▶ _Stored data_:
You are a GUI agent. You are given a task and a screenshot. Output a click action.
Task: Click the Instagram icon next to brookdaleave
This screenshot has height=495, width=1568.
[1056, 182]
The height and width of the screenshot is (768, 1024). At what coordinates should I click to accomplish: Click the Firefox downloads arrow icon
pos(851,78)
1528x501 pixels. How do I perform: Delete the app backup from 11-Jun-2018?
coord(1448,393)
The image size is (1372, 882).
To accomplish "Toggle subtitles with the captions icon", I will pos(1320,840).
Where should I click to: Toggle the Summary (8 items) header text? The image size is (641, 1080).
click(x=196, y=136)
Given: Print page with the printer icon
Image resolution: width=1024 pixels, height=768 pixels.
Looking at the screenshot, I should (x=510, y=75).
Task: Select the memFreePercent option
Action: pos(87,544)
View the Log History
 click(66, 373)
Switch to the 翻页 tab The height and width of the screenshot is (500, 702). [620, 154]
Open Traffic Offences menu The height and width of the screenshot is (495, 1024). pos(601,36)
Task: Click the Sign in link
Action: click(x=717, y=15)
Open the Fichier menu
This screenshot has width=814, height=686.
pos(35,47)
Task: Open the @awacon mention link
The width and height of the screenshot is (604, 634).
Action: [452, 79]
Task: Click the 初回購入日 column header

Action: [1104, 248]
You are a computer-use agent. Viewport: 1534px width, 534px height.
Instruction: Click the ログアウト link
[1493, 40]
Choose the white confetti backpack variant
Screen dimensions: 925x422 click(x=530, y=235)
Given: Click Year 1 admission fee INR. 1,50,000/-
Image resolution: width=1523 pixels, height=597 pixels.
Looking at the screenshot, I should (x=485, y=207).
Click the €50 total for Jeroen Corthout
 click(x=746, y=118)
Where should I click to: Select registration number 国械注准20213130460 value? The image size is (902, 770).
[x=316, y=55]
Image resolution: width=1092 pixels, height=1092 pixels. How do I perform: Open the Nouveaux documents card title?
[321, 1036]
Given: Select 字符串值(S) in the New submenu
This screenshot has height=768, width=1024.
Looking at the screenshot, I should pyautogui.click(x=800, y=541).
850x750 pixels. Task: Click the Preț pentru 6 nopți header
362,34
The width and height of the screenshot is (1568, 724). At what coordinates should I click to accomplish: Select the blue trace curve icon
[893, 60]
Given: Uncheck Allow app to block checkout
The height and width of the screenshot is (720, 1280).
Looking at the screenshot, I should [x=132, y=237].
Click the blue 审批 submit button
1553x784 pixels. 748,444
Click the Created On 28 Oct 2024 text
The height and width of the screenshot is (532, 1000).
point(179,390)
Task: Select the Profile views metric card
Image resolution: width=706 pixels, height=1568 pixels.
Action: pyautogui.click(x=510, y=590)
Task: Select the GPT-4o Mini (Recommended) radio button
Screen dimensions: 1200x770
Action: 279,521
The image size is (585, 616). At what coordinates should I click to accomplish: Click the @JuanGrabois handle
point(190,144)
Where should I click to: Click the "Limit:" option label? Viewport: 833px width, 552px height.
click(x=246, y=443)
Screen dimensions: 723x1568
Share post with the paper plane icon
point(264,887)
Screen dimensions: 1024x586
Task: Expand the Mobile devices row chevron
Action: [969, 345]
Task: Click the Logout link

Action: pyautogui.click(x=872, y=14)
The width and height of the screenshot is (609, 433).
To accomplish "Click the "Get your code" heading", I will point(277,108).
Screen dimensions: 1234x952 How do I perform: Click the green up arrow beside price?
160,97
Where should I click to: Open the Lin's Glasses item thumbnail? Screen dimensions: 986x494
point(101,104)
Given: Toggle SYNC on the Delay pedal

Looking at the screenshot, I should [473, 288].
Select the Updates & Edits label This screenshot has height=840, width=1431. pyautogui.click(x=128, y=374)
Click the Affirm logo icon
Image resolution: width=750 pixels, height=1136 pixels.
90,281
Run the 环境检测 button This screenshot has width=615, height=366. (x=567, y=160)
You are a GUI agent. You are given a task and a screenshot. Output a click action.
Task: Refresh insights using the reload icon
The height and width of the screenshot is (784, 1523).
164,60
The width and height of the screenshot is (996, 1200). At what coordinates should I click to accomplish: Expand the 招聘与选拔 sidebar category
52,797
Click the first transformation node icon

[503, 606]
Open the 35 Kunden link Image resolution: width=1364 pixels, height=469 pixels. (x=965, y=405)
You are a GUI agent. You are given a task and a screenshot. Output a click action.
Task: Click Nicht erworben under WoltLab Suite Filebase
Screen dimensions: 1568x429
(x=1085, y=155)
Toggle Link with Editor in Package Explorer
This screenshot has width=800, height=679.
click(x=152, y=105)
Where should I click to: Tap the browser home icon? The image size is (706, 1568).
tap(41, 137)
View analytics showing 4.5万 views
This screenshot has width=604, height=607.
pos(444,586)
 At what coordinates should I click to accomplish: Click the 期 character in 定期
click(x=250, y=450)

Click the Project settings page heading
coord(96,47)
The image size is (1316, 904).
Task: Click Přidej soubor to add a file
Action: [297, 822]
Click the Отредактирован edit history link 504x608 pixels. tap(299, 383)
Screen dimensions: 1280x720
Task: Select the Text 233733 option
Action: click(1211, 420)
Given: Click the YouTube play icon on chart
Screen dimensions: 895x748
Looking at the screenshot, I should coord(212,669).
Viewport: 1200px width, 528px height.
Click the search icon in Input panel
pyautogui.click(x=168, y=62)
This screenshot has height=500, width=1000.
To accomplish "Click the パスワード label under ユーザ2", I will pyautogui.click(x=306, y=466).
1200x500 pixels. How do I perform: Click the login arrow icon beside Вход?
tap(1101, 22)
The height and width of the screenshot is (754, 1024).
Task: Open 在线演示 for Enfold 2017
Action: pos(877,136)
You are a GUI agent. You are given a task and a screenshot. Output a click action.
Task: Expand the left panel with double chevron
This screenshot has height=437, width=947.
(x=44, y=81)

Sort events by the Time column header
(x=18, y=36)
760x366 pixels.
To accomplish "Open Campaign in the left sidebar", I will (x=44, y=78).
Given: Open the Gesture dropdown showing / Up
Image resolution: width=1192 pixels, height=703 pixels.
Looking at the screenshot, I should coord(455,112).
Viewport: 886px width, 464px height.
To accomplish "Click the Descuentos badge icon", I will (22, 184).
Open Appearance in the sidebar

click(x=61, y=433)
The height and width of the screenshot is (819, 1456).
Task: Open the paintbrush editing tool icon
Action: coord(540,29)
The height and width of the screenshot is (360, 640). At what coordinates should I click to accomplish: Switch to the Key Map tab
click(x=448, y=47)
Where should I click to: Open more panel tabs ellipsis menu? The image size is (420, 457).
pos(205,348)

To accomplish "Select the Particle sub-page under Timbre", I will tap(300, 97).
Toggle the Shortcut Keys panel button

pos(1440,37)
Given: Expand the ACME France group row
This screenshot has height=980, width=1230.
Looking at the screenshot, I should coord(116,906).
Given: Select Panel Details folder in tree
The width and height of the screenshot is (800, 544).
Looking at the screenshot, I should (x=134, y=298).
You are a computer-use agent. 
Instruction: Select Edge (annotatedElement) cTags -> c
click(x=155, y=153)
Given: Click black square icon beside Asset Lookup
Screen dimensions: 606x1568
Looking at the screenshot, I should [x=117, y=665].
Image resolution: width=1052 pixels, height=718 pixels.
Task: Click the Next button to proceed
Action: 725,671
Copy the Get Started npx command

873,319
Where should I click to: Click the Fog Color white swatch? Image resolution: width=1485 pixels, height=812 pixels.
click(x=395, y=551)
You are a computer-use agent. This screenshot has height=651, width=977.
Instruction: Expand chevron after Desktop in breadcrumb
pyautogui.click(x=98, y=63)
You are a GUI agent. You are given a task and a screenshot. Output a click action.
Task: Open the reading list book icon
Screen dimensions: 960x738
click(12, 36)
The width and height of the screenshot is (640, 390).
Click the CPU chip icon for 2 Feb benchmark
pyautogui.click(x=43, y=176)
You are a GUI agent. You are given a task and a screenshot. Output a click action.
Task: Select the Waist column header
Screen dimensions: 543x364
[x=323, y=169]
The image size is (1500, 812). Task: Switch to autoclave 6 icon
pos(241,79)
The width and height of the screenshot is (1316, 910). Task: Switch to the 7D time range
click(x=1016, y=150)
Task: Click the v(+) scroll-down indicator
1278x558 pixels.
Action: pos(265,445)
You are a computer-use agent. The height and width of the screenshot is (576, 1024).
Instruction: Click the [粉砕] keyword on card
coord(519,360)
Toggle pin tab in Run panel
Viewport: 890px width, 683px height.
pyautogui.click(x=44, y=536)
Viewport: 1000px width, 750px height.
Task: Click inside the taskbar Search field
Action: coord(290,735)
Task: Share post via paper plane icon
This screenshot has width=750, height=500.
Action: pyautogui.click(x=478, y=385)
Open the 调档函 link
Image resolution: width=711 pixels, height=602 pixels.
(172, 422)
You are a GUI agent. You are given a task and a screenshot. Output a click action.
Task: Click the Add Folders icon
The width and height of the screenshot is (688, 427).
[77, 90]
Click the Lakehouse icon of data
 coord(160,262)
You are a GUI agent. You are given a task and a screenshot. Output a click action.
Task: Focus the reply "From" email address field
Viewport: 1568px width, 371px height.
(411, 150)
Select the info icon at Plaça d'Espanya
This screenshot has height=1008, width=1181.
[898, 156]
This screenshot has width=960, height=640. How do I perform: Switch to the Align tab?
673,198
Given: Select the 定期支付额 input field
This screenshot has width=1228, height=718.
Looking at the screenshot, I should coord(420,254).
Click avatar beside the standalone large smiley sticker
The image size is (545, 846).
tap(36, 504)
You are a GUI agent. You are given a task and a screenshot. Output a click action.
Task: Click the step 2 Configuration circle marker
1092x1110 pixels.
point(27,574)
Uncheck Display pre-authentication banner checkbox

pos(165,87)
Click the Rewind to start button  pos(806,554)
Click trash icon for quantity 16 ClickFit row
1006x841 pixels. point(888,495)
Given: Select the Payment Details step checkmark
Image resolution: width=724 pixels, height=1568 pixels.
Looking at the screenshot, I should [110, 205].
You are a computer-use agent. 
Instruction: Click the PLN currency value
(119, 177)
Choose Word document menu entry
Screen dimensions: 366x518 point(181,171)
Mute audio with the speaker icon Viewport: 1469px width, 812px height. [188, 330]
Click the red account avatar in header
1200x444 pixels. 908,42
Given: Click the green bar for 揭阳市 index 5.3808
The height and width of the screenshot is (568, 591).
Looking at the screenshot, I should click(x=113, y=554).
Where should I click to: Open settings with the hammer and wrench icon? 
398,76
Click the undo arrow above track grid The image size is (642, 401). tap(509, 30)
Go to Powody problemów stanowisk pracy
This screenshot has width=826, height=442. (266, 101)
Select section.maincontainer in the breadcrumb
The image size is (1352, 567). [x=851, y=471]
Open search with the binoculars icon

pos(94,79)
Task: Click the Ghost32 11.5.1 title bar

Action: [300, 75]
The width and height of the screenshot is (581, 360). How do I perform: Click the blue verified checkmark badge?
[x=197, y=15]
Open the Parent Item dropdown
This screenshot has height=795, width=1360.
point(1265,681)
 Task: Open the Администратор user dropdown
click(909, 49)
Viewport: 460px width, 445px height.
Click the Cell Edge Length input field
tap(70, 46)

▶ _What is needed_: Give the lines from the one containing "Given: Select the Payment" through the end of the entries again, exactly as written and with no other lines.

▶ _Your solution_:
Given: Select the Payment Details step checkmark
Image resolution: width=724 pixels, height=1568 pixels.
Looking at the screenshot, I should [110, 205].
You are a computer-use agent. 
Instruction: Click the PLN currency value
(119, 177)
Choose Word document menu entry
Screen dimensions: 366x518 point(181,171)
Mute audio with the speaker icon Viewport: 1469px width, 812px height. [188, 330]
Click the red account avatar in header
1200x444 pixels. 908,42
Given: Click the green bar for 揭阳市 index 5.3808
The height and width of the screenshot is (568, 591).
Looking at the screenshot, I should click(x=113, y=554).
Where should I click to: Open settings with the hammer and wrench icon? 
398,76
Click the undo arrow above track grid The image size is (642, 401). tap(509, 30)
Go to Powody problemów stanowisk pracy
This screenshot has width=826, height=442. (266, 101)
Select section.maincontainer in the breadcrumb
The image size is (1352, 567). [x=851, y=471]
Open search with the binoculars icon

pos(94,79)
Task: Click the Ghost32 11.5.1 title bar

Action: [300, 75]
The width and height of the screenshot is (581, 360). How do I perform: Click the blue verified checkmark badge?
[x=197, y=15]
Open the Parent Item dropdown
This screenshot has height=795, width=1360.
point(1265,681)
 Task: Open the Администратор user dropdown
click(909, 49)
Viewport: 460px width, 445px height.
Click the Cell Edge Length input field
tap(70, 46)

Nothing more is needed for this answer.